1HEADING1SPACER

 

 

 

 

 

 

2          The Virtual Data Language

Revision $Revision: 1.4 $ of file $RCSfile: VDSUG_VDLReference.xml,v $.

 

 

The Virtual Data Language (VDL) comes in two flavors, textual and XML. This document deals with the textual version of VDL, also known as VDLt.

The language syntax is shown using railroad diagrams. In these diagrams, rectangular boxes show terminals of the language; that is, tokens that must appear exactly as shown in the box. Round elements show non-terminals of the language. Non-terminals are place-holders for another rule.

2.1         Definitions

Each Definition is either a Transformation or Derivation. These two elements may be repeated in any order any number of times. The term Definition applies when talking about either element.

Figure 1: Definition, Transformation and Derivation.

2.2         Transformations

A transformation starts with the keyword TR followed by a fully qualified definition identifier (fqdi). This identifier comes in various shapes, and is explained in the next section.

The transformation identifier is followed by an open parenthesis, a list of formal arguments (farg-list), and a closing parenthesis. This list of formal arguments is optional. The parentheses are mandatory. These elements constitute the header of a transformation.

The body of a transformation constitues an opening curly brace, a list of optional transformation body elements, and a closing curly brace. The transformation body itself may be empty; however the curly braces are mandatory.

Transformations come in two flavors, simple or compound. The body elements determine the flavor of a transformation. If there is a call  statement inside the body, the transformation becomes a compound transformation (tr-comp-body). The presence of an argument statement signals a simple transformation (tr-simple-body). While the profile body element may appear in both flavors of transformations, the argument and call element are mutually exclusive. The absence of both implies a simple transformation.

Figure 2: Make-up of a Transformation.

Note: Future versions may permit an empty transformation body by specifying a semicolon instead of an empty set of curly braces. The gray dashed line denotes this fact.

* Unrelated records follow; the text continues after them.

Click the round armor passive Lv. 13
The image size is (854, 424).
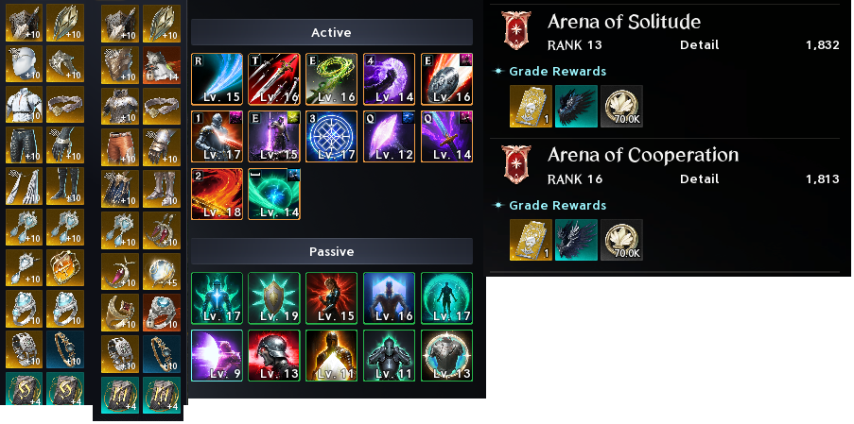coord(446,355)

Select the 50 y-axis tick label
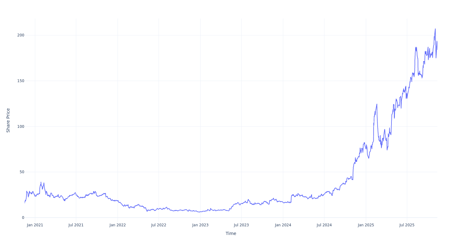(x=22, y=172)
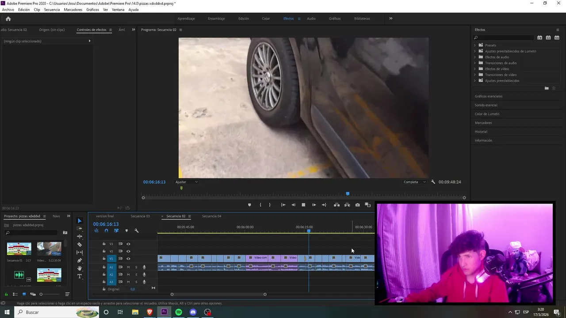Toggle visibility eye of track V2
566x318 pixels.
pyautogui.click(x=128, y=251)
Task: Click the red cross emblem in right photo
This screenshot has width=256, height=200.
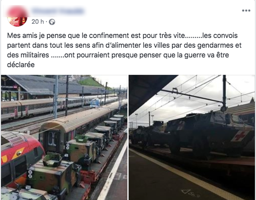Action: coord(240,135)
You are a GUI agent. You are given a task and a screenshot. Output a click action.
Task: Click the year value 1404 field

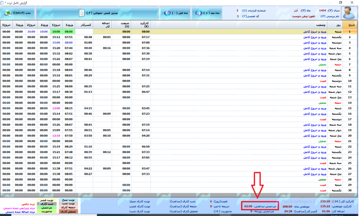tap(322, 11)
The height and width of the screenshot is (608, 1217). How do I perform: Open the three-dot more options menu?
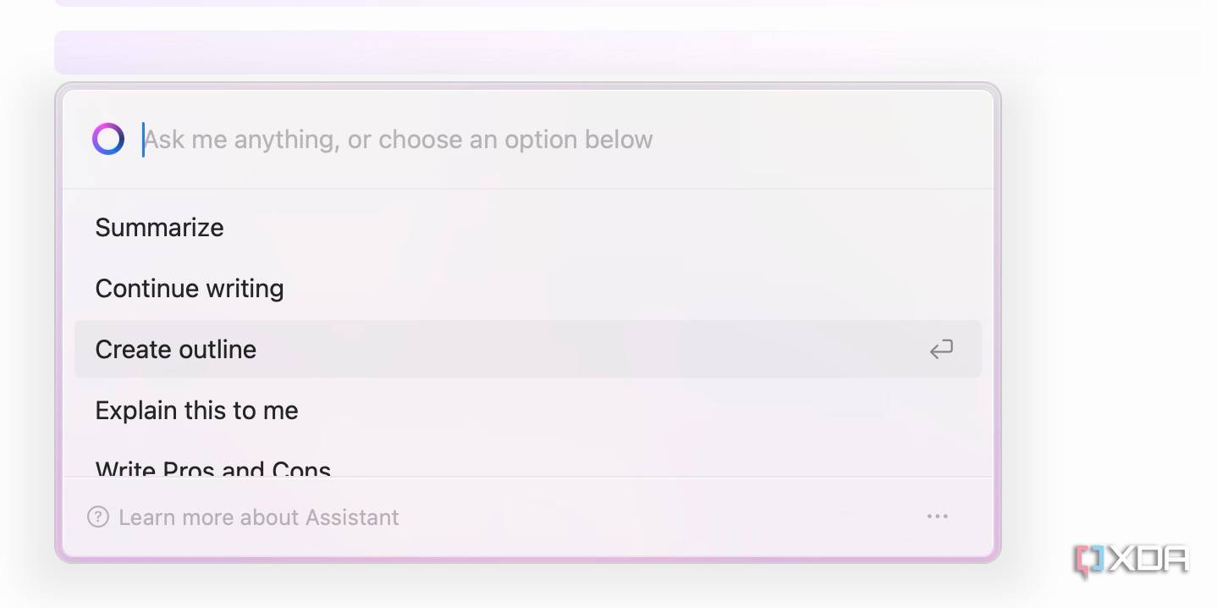pyautogui.click(x=937, y=517)
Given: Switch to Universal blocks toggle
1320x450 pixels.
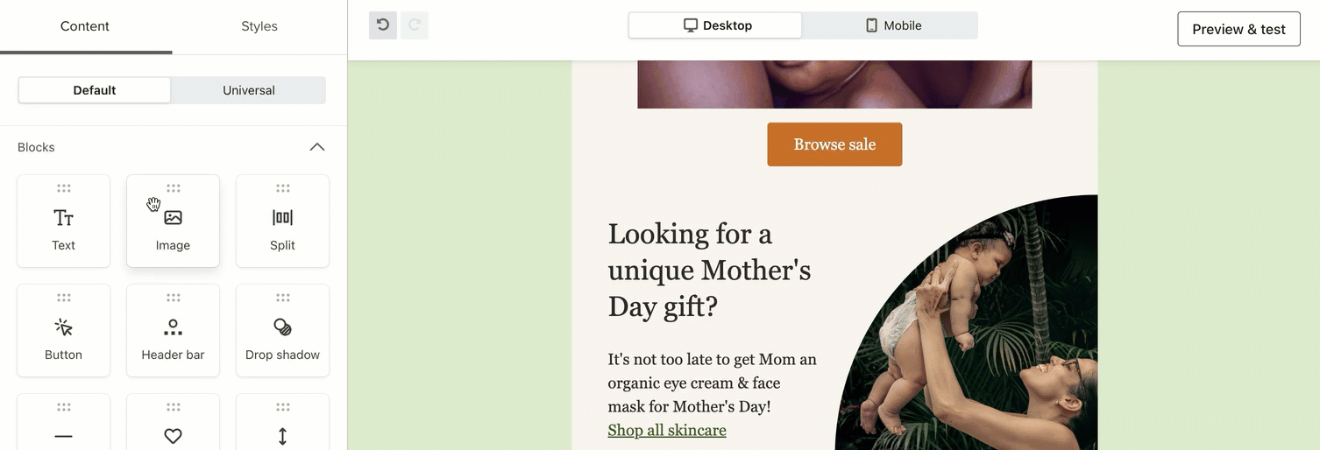Looking at the screenshot, I should [x=249, y=90].
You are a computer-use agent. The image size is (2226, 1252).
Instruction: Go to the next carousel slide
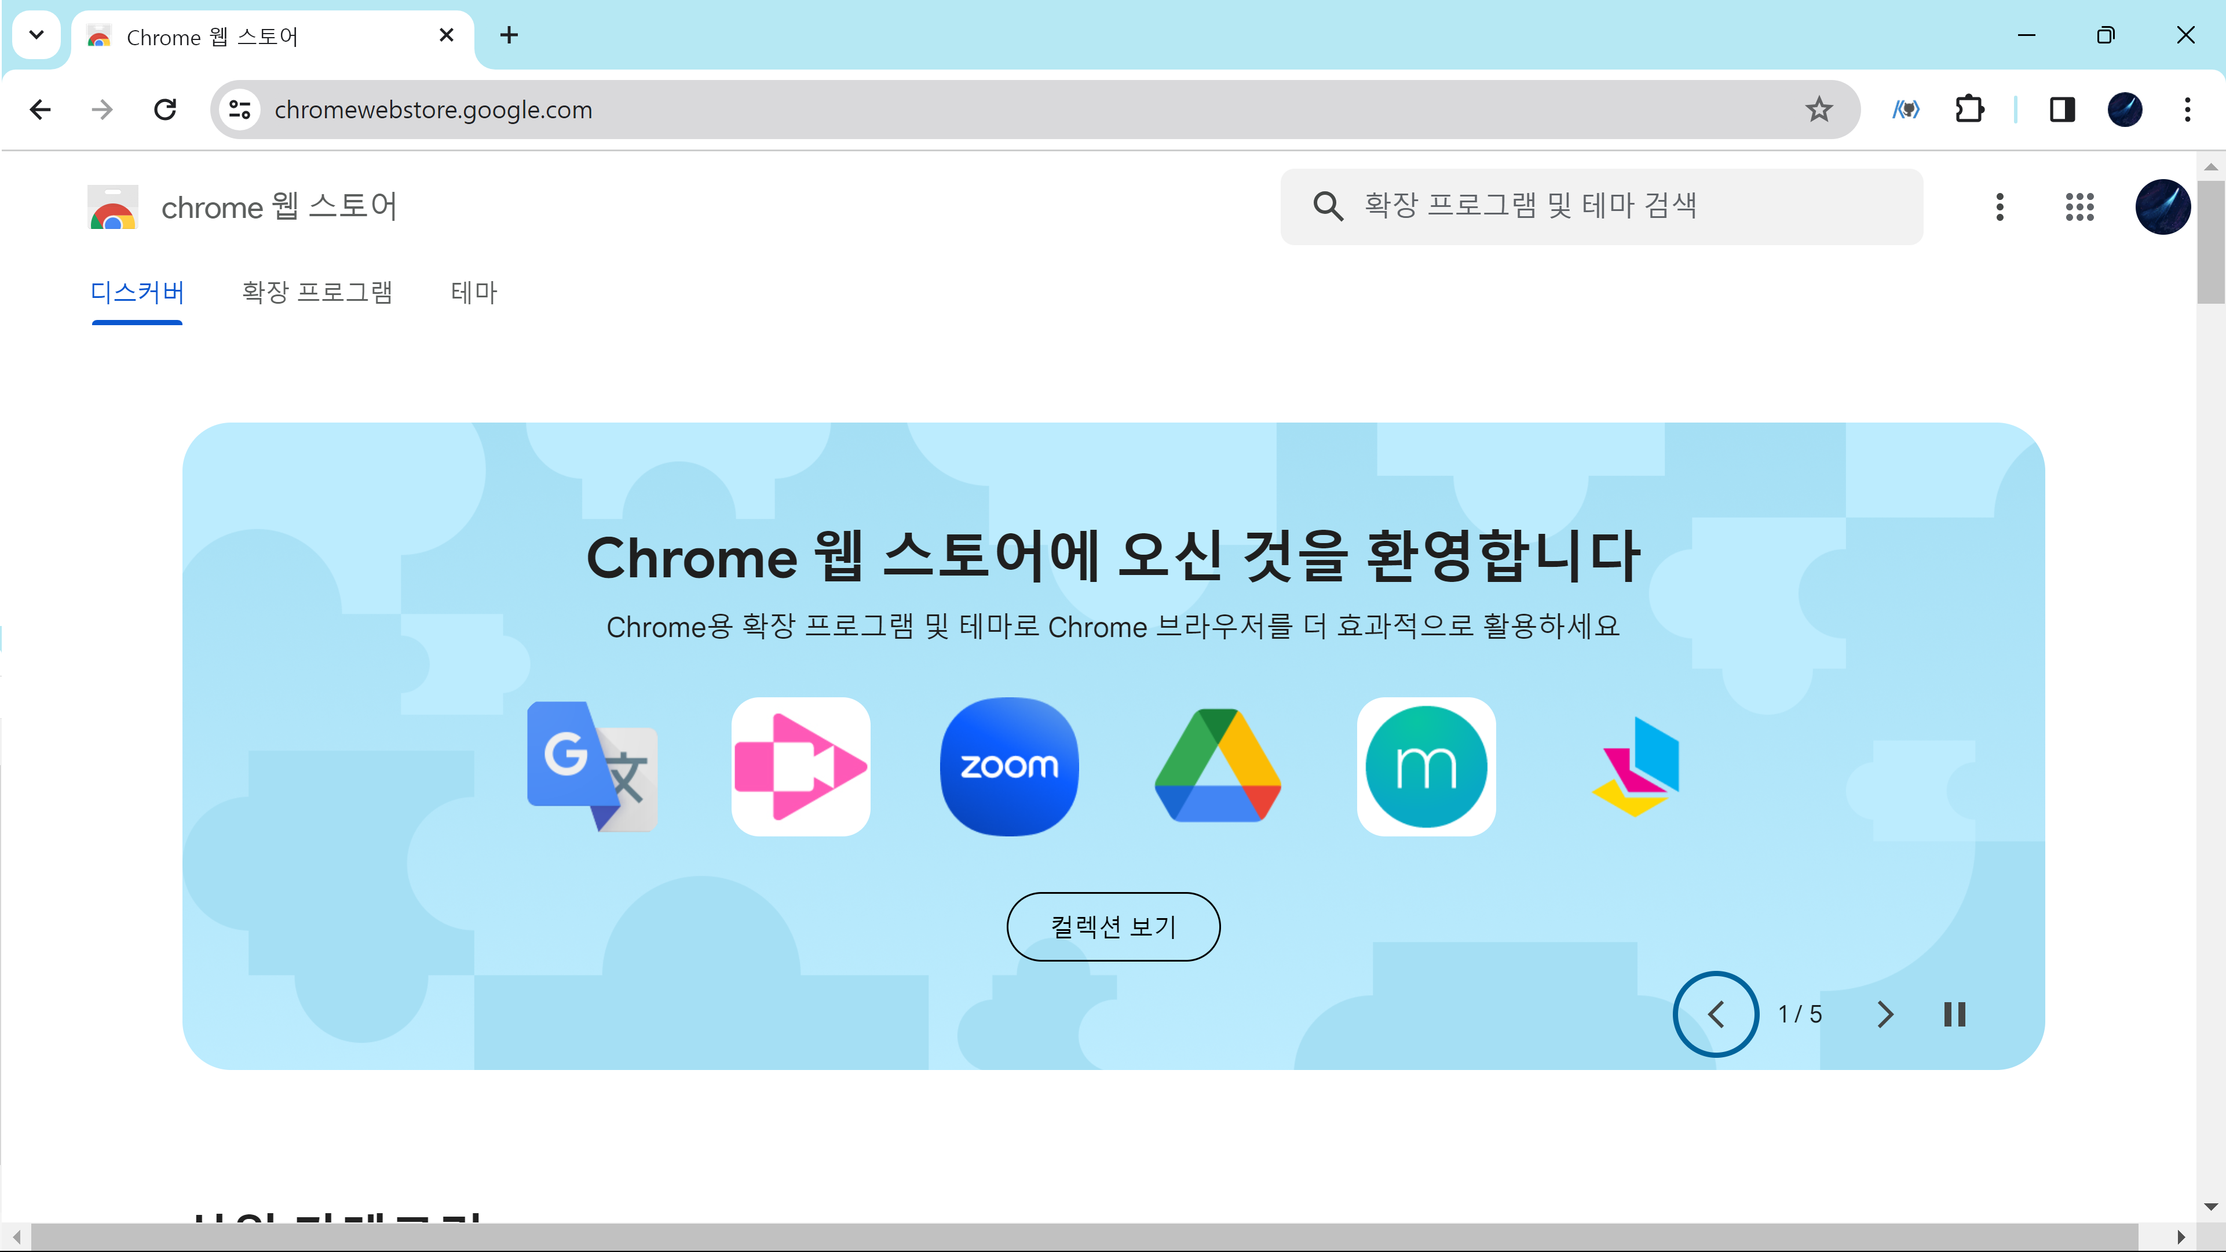pyautogui.click(x=1886, y=1014)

2.3         The Fully-qualified Definition Identifier

The fqdi uniquely identifies a definition. It consists of three parts:

1.       a namespace,

2.       a name (sometimes called identifier) within this namespace, and

3.       a version number.

The namespace and version portions of the fully qualified definition identifier are optional. If a namespace is present, two colons[1] separate the namespace from the name. If a version is present, a single colon separates it from the name. There mustn't be any white-spaces between the different parts of a fully qualified definition identifier nor around the colons.

 

Figure 3: A fully qualified definition identifier.

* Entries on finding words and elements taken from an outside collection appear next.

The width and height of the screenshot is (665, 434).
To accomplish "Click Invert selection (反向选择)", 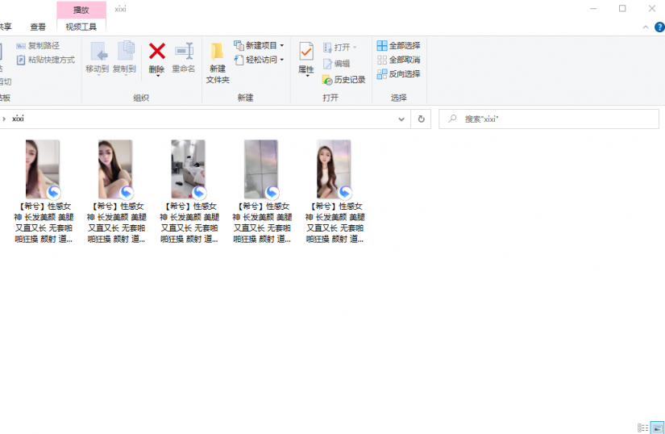I will [398, 73].
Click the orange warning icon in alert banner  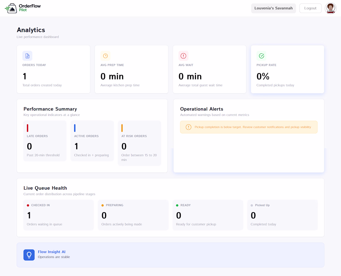click(188, 127)
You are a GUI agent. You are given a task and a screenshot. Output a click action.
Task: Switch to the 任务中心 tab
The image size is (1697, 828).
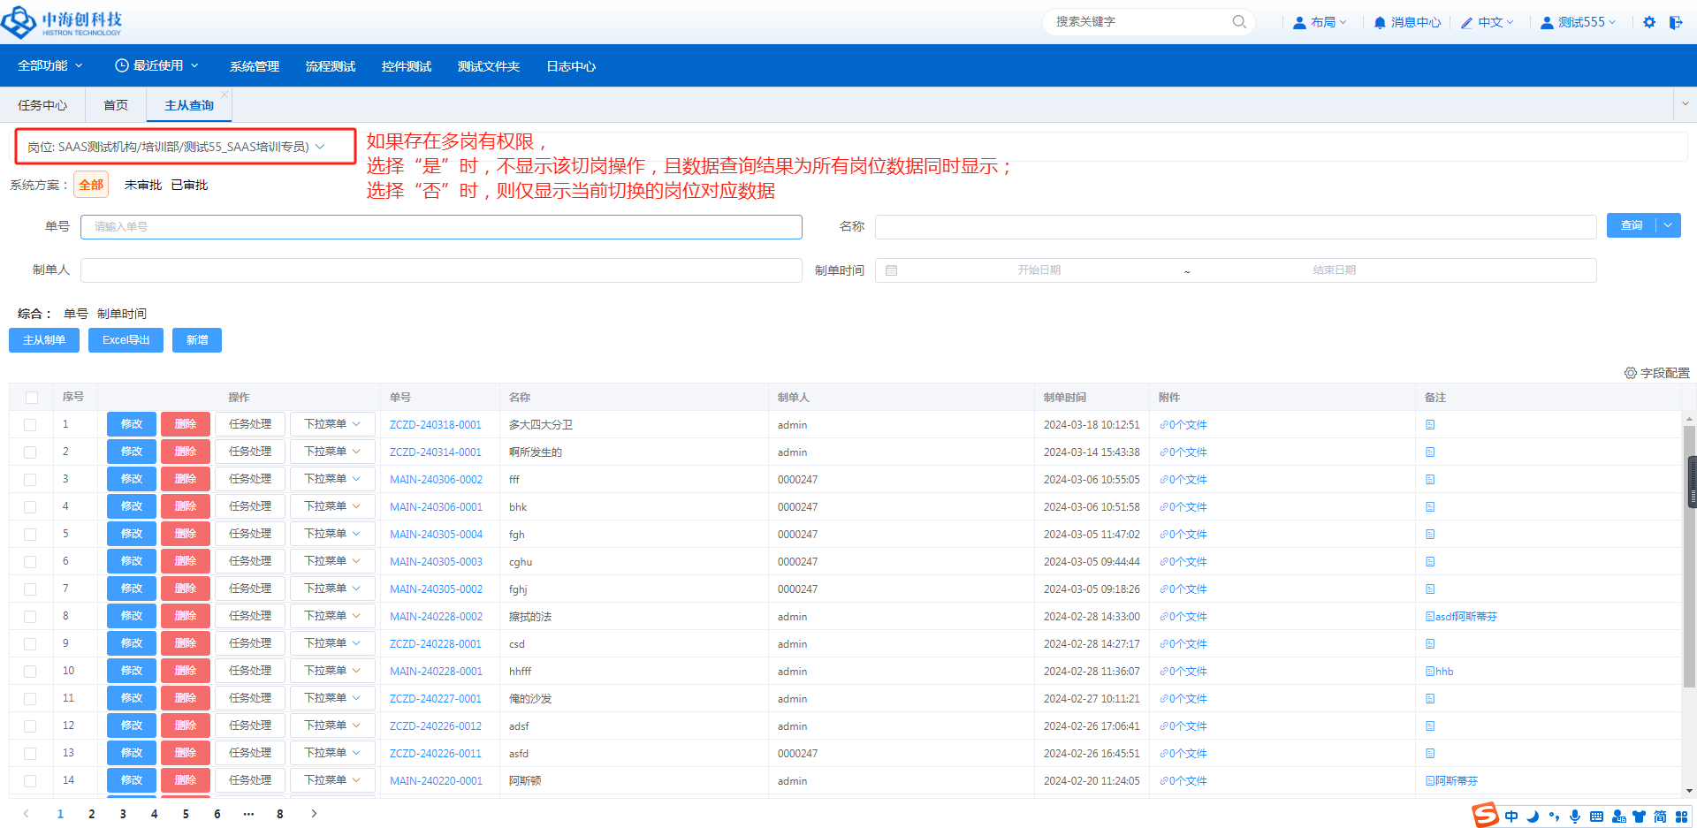point(42,105)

It is highly recommended to use only characters in the namespace and name portion which are also permissible in the C programming language. We strongly suggest refraining from using characters not found in C identifiers. The following set of regular expressions shows the permissible characters in a TR or DV identifier:

# currently permissable characters

namespace   :== [a-zA-Z_./-][a-zA-Z0-9_./-]*

name        :== [a-zA-Z_./-][a-zA-Z0-9_./-]*

version     :== [0-9][.0-9]*

The following set of regular expressions shows the recommended characters in a TR or DV identifier:

# recommended characters to actually use

namespace   :== [a-zA-Z_][a-zA-Z0-9_]*

name        :== [a-zA-Z_][a-zA-Z0-9_]*

version     :== [0-9]+

Please also avoid periods, hyphens and slashes in identifiers. The period or the hyphen is a candidate in future releases to partition a namespace hierarchy. They would thus become a forbidden character. A hyphen in identifiers is problematic for the scanner, and is thus slated for removal in future releases.

/some/name/space::mydv   # namespace::name

some.other.scheme::tr2   # namespace::name

mimi:12                  # name:version

dv2                      # just name

2.3.1        The Namespace

The namespace must start with an alphabetical character, a slash, or an underscore. Alphanumerical characters, slashes, underscores, periods and hyphens may follow it. The inclusion of slashes and periods allows a user for self-imposed hierarchy creation in namespaces. There is no explicit support for namespace hierarchies yet.

Warning: Only such characters as are also permissible in C language identifiers should be used. The use of hyphens is strongly discouraged! Periods and slashes are discouraged unless used to denote a namespace hierarchy.

It is recommended to always use a namespace with any fully qualified definition identifier.

2.3.2        The Name

The name, sometimes also called identifier, must start with an alphabetical character. Alphanumerical characters, underscores or hyphens may follow it. The name is the minimal and mandatory member of any fully qualified definition identifier.

Warning: The use of periods, slashes and hyphens in the name is strongly discouraged!

2.3.3        The Version

The version must start with a numerical digit. Further digits or periods may follow it. Unfortunately, there are no user callbacks to compare versions correctly - versions are currently compared using string comparison. The version comparison becomes important when mapping a derivation  to its transformation during the abstract planning process.

It is recommended to use only non-negative integers for the version number. Future releases are slated to make the version a true natural number. There are a couple of useful practices for the version number:

·         Monotonously increasing integers from 0 or 1 upwards.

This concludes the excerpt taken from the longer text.